Suara.com - Dalam kasus polisi tembak polisi di rumah dinas Ferdy Sambo yang menewaskan Brigadir J, terdapat obstruction of justice atau penghambat proses hukum.
Ada berbagai upaya yang dilakukan sejumlah pihak untuk menghalangi pengungkapan dari kasus itu. Salah satunya, istri Ferdy Sambo, Putri Candrawathi yang sempat mengaku dilecehkan Brigadir J.
Nah, berikut selengkapnya terkait fakta-fakta obstruction of justice dalam kasus penembakan yang menewaskan Brigadir J.
1. Dua Tuduhan kepada Brigadir J Termasuk Obstruction of Justice
Baca Juga: Kawal Rencana Komnas HAM Cek TKP Rumah Ferdy Sambo Senin Besok, Polri Utus Tim Labfor hingga Dokter
Dirtipidum Bareskrim Polri Brigjen Pol Andi Rian Djajadi mengungkapkan bahwa dua laporan yang sempat dilayangkan kepada Brigadir J termasuk dalam kategori upaya menghalangi penyidikan kasus atau obstruction of justice.
"Kita anggap dua laporan polisi ini menjadi satu bagian yang masuk dalam kategori obstruction of justice. Ini bagian dari upaya untuk menghalangi-halangi pengungkapan dari kasus 340," kata Andi kepada wartawan, Jumat (13/8/2022) malam.
Adapun dua laporan itu adalah dugaan percobaan pembunuhan terhadap Bharada E yang dilayangkan oleh Briptu Martin Gabe dan dugaan pelecehan seksual yang dibuat istri Ferdy Sambo, Putri Candrawathi.
2. Laporan Tuduhan Itu Dihentikan
Lantaran tergolong sebagai obstruction of justice, tim khusus bentukan Kapolri Jenderal Listyo Sigit Prabowo resmi menghentikan dua laporan yang dituduhkan kepada mendiang Brigadir J.
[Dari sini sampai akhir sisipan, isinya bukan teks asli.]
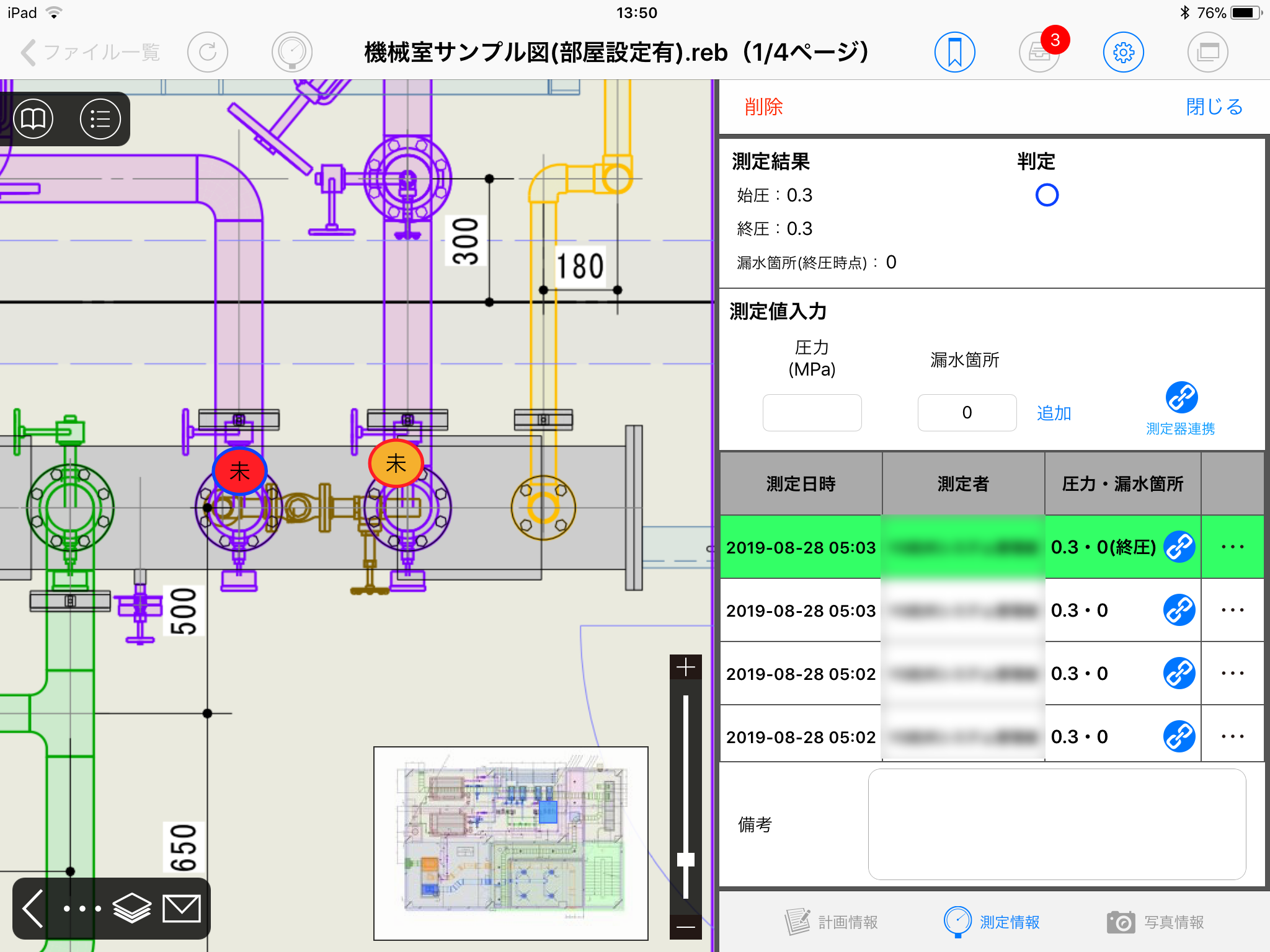Screen dimensions: 1270x952
Task: Select the red 未 marker on pipe
Action: pos(239,472)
Laporan tersebut dihentikan setelah diyakini tidak ada unsur pidana sebagaimana yang dilaporkan Briptu Martin dan Putri Candrawathi ke Polres Metro Jakarta Selatan.
Brigadir J disebut tidak terbukti melakukan pelecehan seksual kepada istri Ferdy Sambo itu. Hal ini juga disampaikan Brigjen Andi Rian berdasar hasil gelar perkara yang dipimpin Kabareskrim Polri, Komjen Pol Agus Andrianto.
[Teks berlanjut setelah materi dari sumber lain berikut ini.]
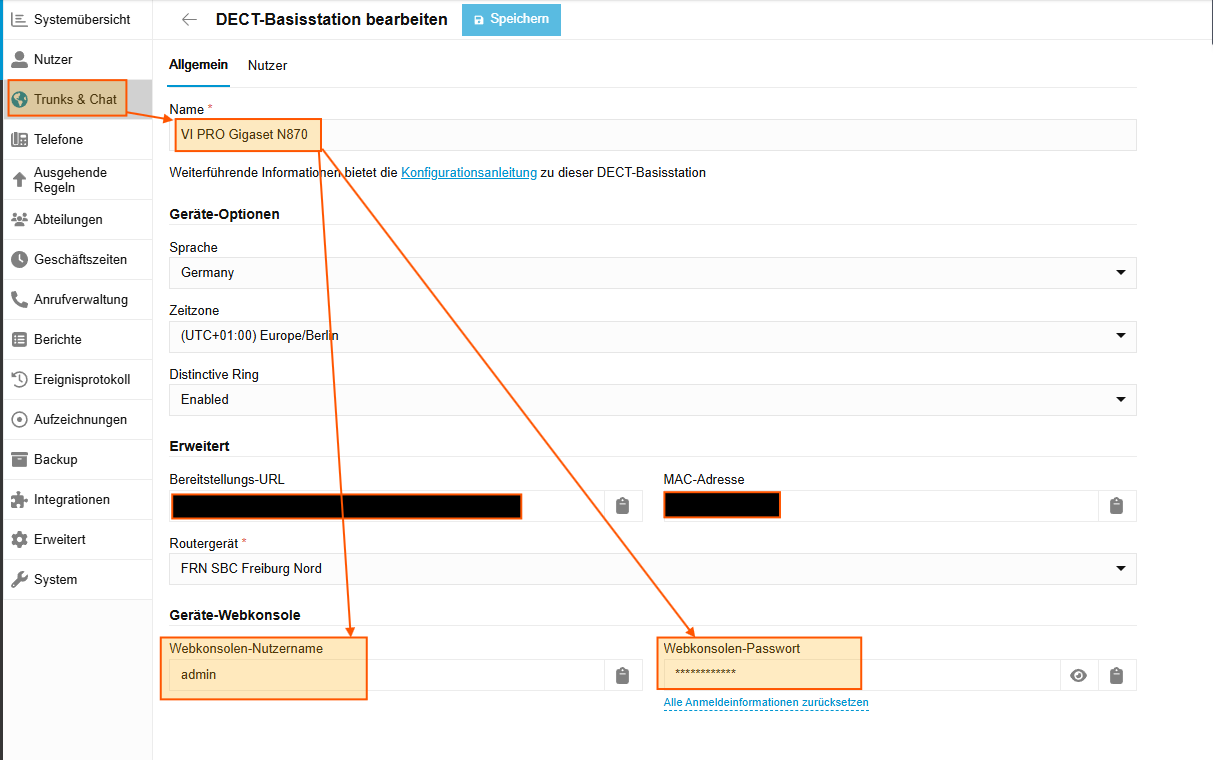
Task: Select the Allgemein tab
Action: point(198,66)
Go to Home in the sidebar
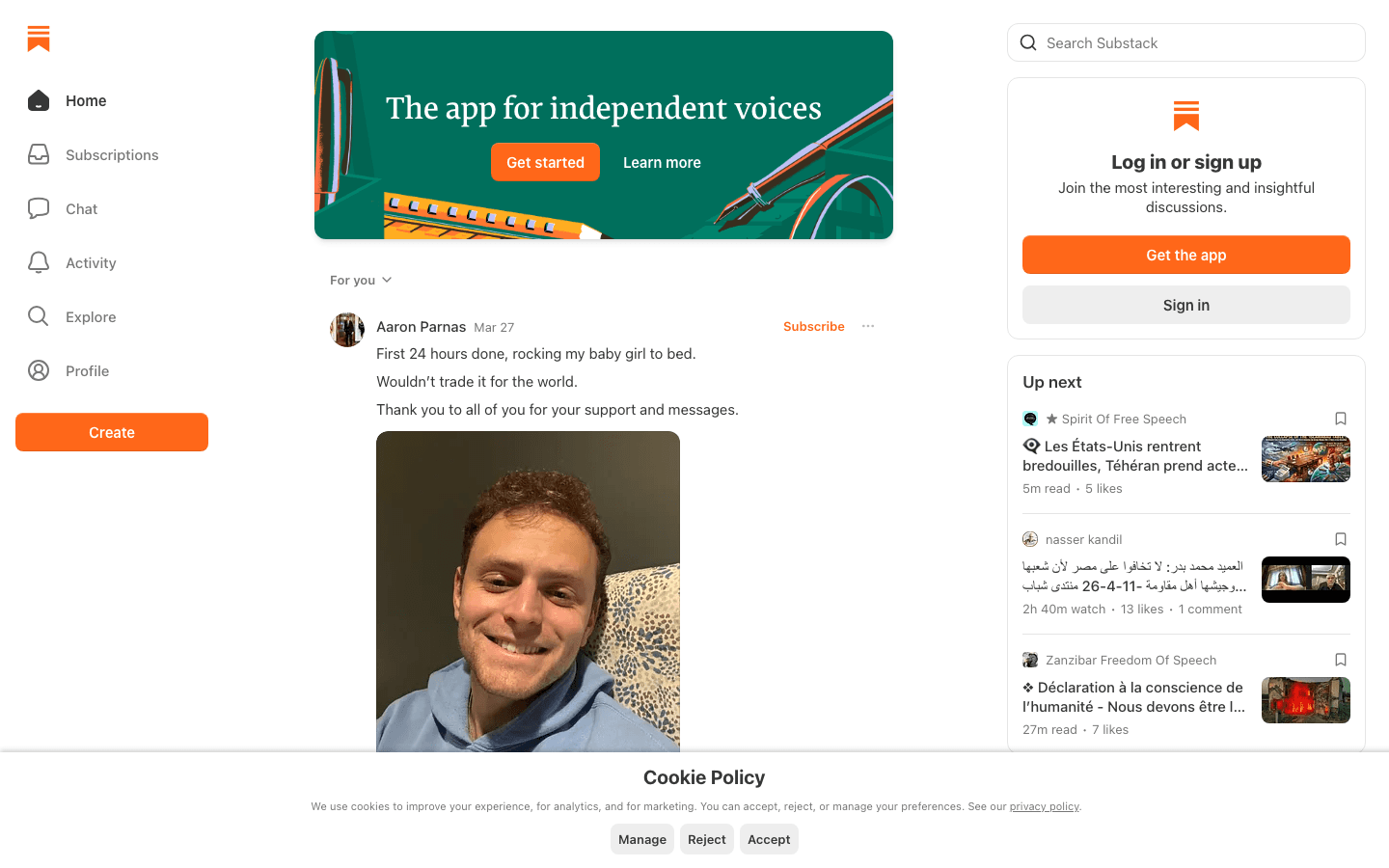This screenshot has width=1389, height=868. click(85, 100)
3. Komnas HAM Temukan Indikasi Obstruction of Justice yang Kuat
Sebelumnya, Komisi Nasional Hak Asasi Manusia (Komnas HAM) sempat menemukan indikasi kuat pelanggaran HAM di kasus tersebut.
Hal tersebut dikatakan sebagai bentuk dari obstruction of justice oleh Komisioner Komnas HAM Mohammad Choirul Anam, melansir Antara, pada Kamis (11/8/2022).
"Makanya salah satu fokus kami misalnya soal obstruction of justice dalam konteks kepolisian itu perusakan tempat kejadian perkara," kata Choirul Anam.
"Jadi kalau pertanyaannya saat ini banyak ditemukan indikasi adanya pelanggaran HAM, khususnya soal obstruction of justice? Indikasinya sangat kuat," imbuhnya.
4. Rincian Obstruction of Justice Versi Komnas HAM
Ketua Komnas HAM, Ahmad Taufan Damanik mengatakan, obstruction of justice dalam kasus ini dapat dilihat dengan adanya upaya pengubahan fakta penembakan Brigadir J.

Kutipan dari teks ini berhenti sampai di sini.